** Opening Data block **

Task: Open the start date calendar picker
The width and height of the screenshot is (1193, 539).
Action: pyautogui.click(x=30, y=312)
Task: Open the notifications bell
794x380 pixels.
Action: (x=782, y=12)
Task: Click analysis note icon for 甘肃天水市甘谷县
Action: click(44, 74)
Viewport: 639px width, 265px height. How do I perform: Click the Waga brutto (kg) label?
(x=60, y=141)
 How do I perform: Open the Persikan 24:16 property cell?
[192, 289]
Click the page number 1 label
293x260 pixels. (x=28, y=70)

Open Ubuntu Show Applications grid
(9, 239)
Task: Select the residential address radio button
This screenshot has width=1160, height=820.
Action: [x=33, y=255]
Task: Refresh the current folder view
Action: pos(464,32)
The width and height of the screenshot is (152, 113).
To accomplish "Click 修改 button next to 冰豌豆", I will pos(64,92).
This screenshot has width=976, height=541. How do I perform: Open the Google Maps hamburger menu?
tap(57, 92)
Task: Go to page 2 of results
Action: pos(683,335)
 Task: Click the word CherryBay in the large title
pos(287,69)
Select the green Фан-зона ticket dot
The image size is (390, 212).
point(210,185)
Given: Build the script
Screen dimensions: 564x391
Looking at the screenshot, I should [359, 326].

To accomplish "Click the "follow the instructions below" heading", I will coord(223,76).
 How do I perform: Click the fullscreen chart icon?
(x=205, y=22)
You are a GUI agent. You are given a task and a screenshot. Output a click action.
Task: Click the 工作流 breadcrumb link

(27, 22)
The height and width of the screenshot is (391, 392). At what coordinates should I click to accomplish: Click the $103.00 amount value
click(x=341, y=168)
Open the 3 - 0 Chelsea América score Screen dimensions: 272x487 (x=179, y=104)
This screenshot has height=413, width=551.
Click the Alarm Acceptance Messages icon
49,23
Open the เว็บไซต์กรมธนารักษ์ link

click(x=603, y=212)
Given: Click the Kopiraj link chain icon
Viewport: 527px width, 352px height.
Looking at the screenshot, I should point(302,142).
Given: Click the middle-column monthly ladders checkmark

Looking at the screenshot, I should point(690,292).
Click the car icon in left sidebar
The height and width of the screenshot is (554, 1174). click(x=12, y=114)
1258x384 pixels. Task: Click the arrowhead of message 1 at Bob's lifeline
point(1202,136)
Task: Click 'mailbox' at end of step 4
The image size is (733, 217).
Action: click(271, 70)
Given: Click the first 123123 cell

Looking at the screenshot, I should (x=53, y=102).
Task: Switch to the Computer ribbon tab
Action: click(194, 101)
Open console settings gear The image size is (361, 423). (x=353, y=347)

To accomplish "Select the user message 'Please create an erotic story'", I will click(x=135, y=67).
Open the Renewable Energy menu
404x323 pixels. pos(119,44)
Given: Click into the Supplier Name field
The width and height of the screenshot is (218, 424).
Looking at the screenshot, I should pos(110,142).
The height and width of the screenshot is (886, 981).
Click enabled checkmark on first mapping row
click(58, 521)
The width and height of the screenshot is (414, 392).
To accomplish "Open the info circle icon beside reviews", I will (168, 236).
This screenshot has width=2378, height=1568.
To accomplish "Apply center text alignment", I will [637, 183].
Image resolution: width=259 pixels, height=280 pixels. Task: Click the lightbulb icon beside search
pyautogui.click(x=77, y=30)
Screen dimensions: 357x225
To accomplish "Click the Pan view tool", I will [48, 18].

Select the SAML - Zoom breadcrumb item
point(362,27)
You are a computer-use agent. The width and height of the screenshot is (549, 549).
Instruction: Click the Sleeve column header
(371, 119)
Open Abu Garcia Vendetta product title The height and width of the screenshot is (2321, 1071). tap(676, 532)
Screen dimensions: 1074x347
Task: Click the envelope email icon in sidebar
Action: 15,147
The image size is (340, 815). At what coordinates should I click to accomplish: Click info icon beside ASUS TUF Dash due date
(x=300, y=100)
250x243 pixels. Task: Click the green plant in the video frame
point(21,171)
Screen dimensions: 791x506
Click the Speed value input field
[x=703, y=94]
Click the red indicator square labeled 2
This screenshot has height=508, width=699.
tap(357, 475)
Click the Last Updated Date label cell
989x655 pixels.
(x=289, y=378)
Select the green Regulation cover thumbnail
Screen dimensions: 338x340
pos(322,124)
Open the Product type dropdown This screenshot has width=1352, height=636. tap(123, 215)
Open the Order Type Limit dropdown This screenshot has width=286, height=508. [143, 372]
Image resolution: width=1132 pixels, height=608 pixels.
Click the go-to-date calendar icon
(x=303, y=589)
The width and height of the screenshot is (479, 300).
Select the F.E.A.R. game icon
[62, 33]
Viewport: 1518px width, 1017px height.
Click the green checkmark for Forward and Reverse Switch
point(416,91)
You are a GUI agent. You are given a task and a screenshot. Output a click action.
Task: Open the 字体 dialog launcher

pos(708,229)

** Closing Data block **

Task statement »
Search the material above for the string "dropdown". Show every line that holds it.

Finished exercise »
Open the Product type dropdown This screenshot has width=1352, height=636. tap(123, 215)
Open the Order Type Limit dropdown This screenshot has width=286, height=508. [143, 372]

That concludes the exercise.